## [RECORD EXTRACTS]
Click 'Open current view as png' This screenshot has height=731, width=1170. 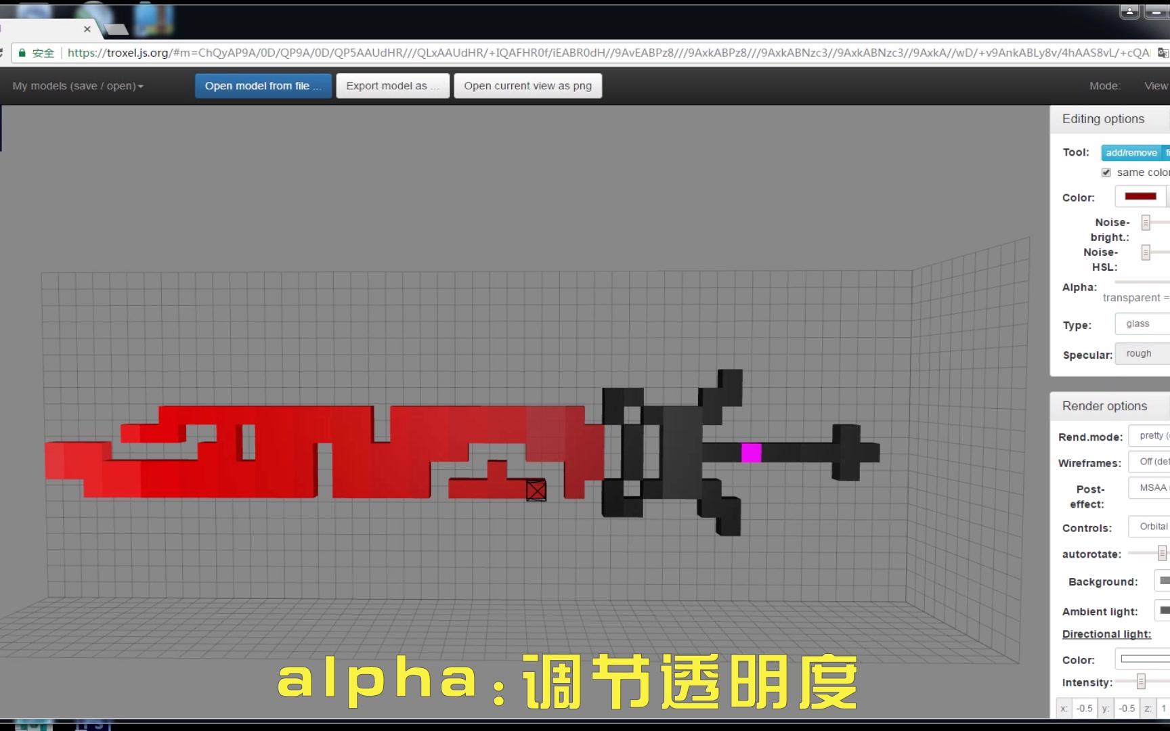pos(527,85)
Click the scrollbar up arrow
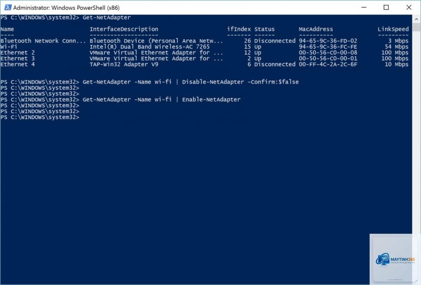Viewport: 421px width, 285px height. click(416, 19)
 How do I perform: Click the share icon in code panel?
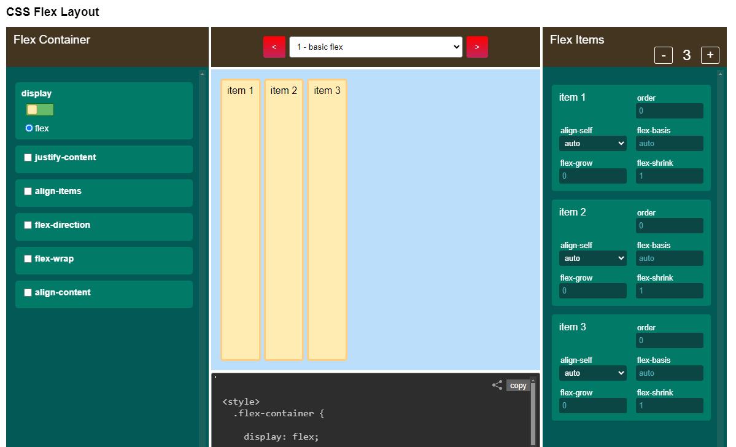click(497, 386)
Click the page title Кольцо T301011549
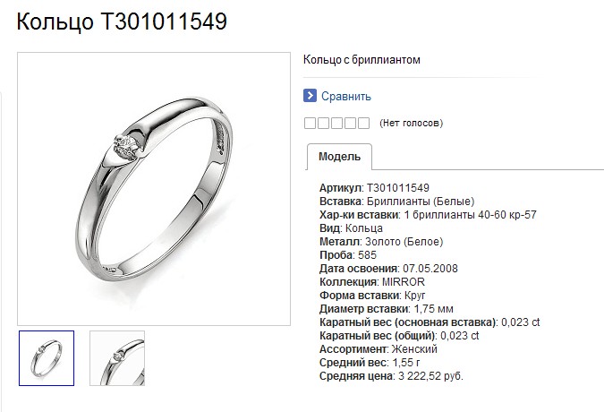The image size is (604, 412). [122, 21]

## [GOAL OF THE EXERCISE]
Reproduce the material word for word, starting at the line that contains "Click the scrollbar up arrow" and continuing through its final line, with the pictures left out.

## [EXERCISE RESULT]
Click the scrollbar up arrow
Viewport: 421px width, 285px height. click(416, 19)
 How do I perform: Click the share icon in code panel?
click(497, 386)
Click the page title Кольцо T301011549
The image size is (604, 412). [122, 21]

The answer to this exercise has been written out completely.